• _The problem_
Copy out, from the entries below, each line holding the string "Given".

___ Data records

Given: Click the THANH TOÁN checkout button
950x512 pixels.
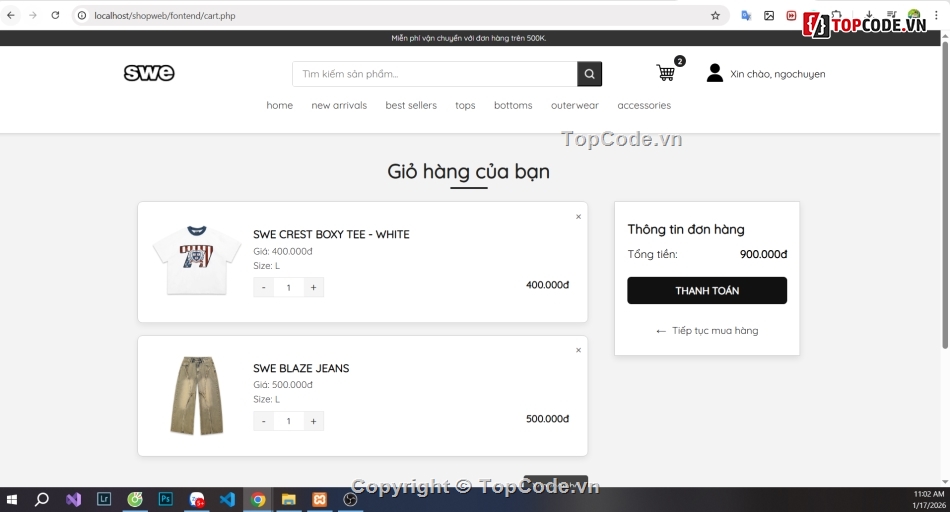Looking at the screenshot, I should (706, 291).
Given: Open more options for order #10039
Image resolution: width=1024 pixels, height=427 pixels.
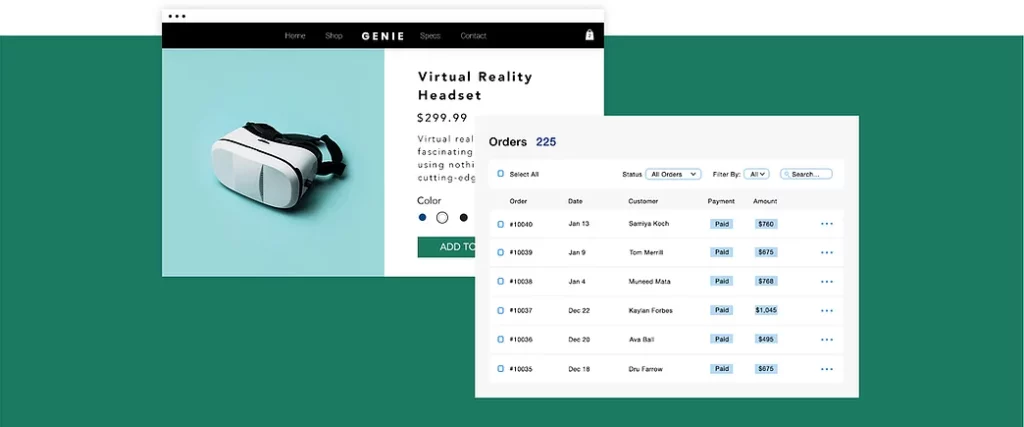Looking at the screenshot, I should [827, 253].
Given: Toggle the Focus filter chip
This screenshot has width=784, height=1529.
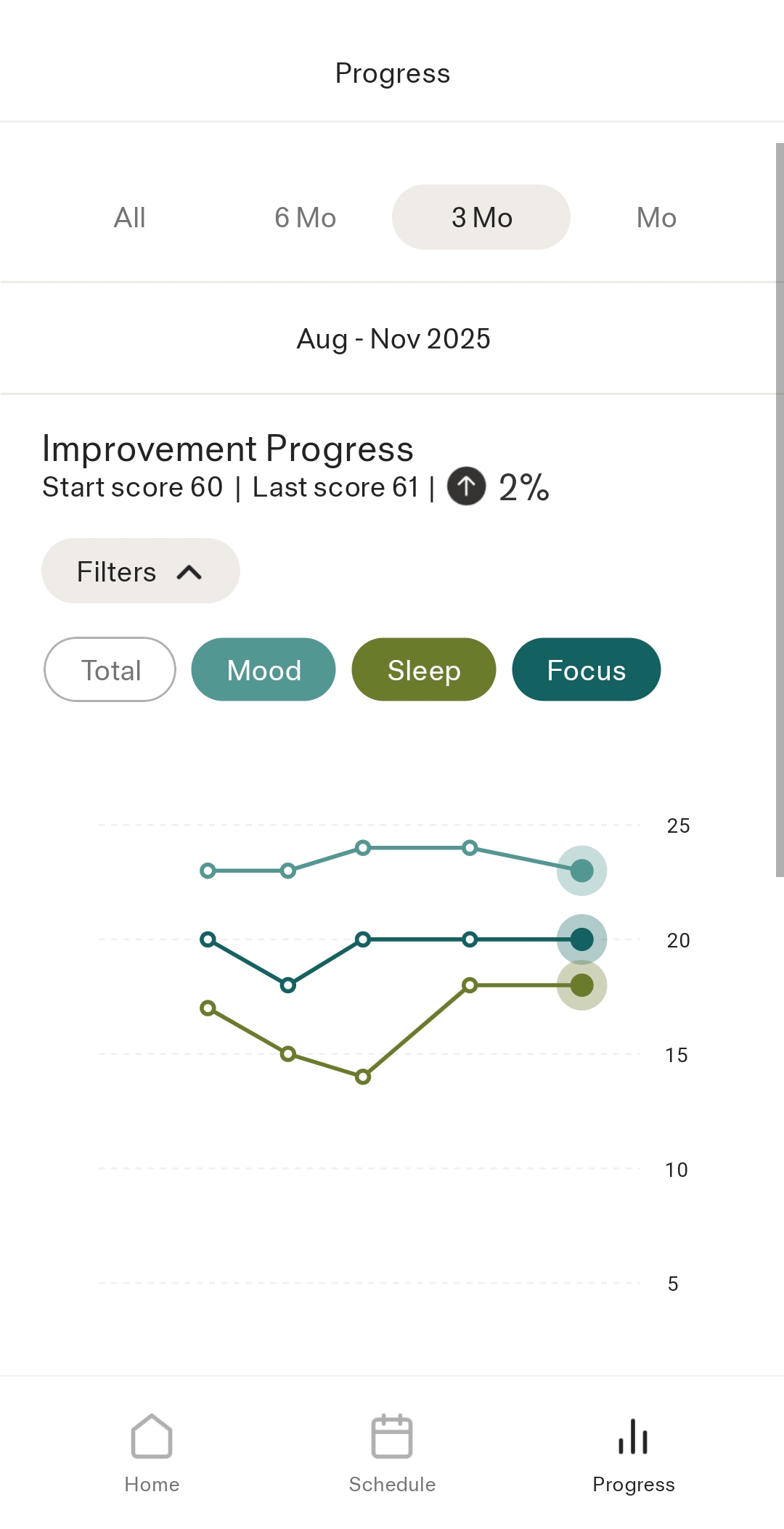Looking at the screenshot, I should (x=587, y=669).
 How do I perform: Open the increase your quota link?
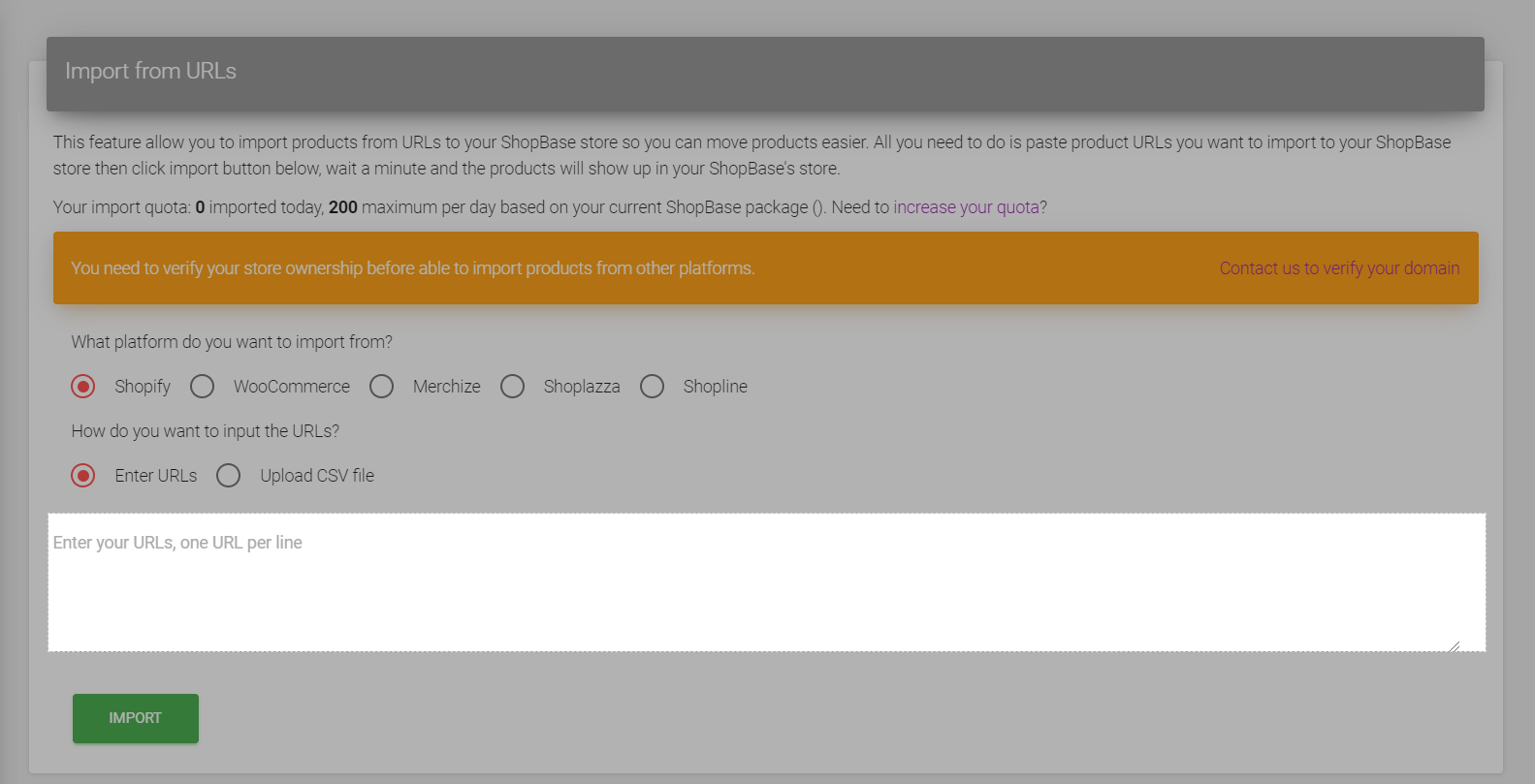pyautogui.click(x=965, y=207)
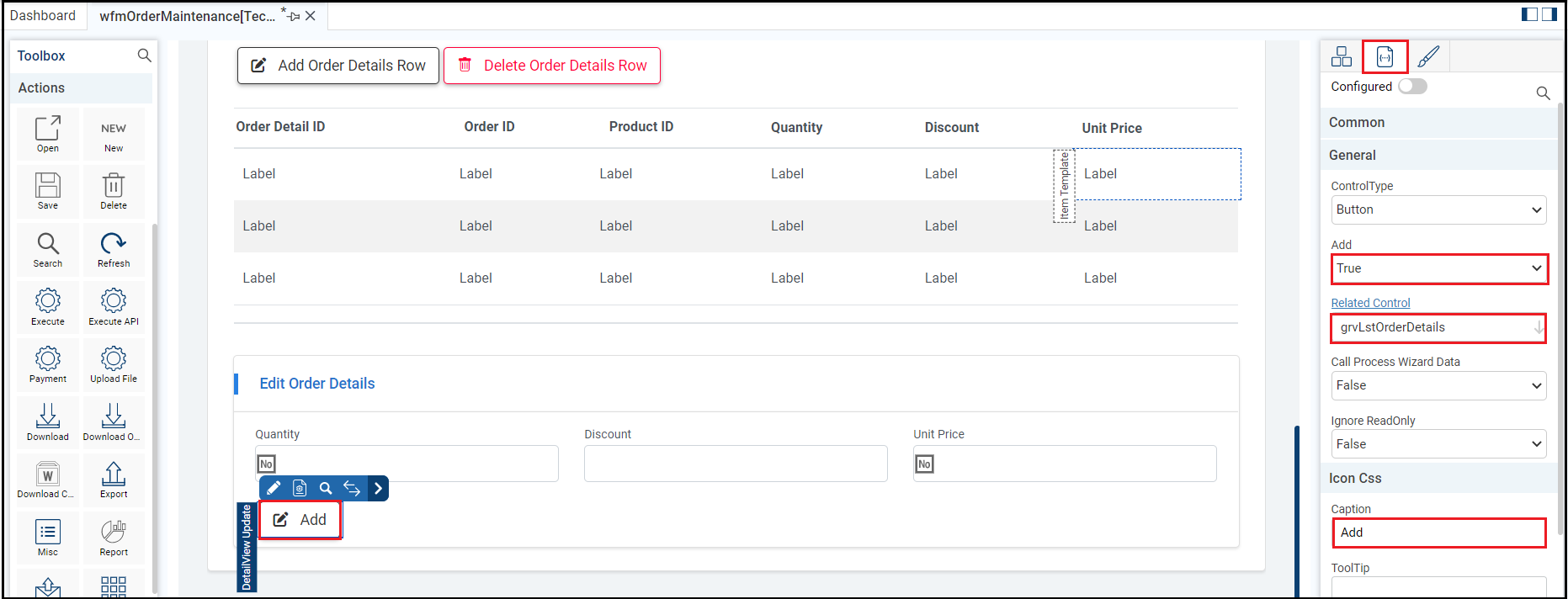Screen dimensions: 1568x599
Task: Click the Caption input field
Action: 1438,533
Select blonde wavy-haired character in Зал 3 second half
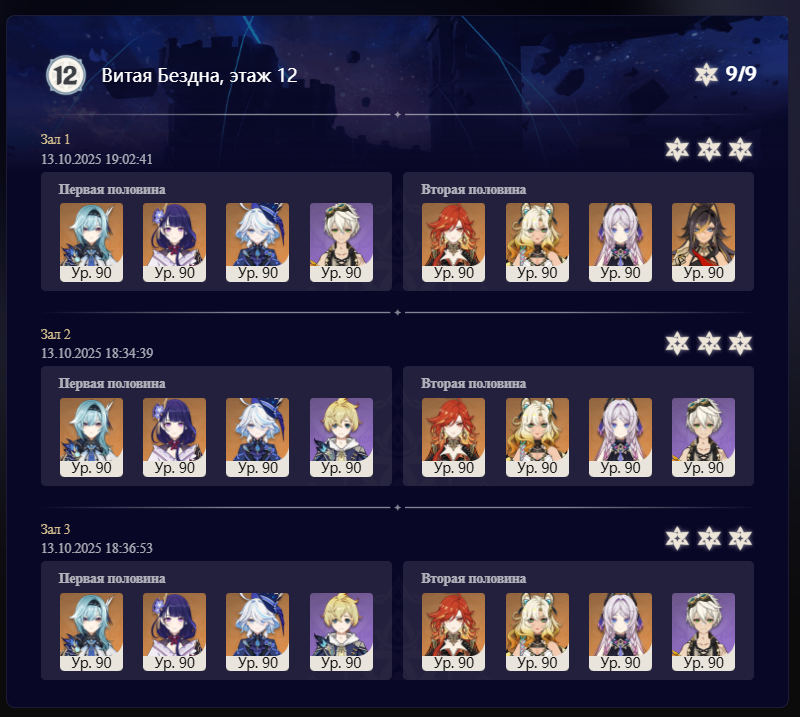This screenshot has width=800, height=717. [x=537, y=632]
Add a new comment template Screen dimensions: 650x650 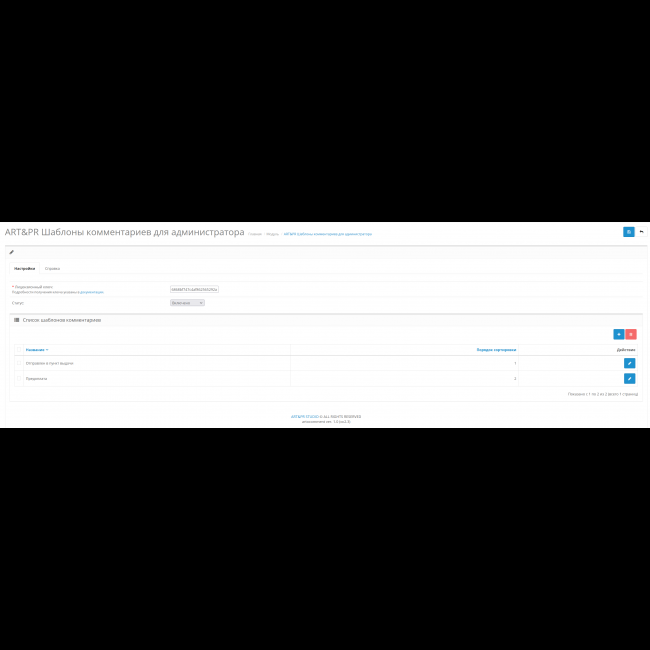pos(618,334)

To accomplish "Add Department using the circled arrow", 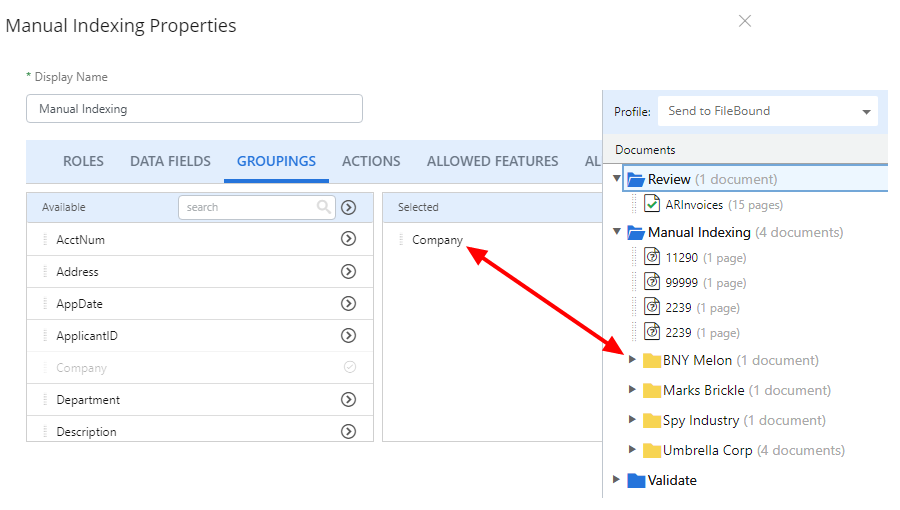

______

• _Solution to this problem_
Given: Click the THANH TOÁN checkout button
Given: Open more options for order #10039
Given: Toggle the Focus filter chip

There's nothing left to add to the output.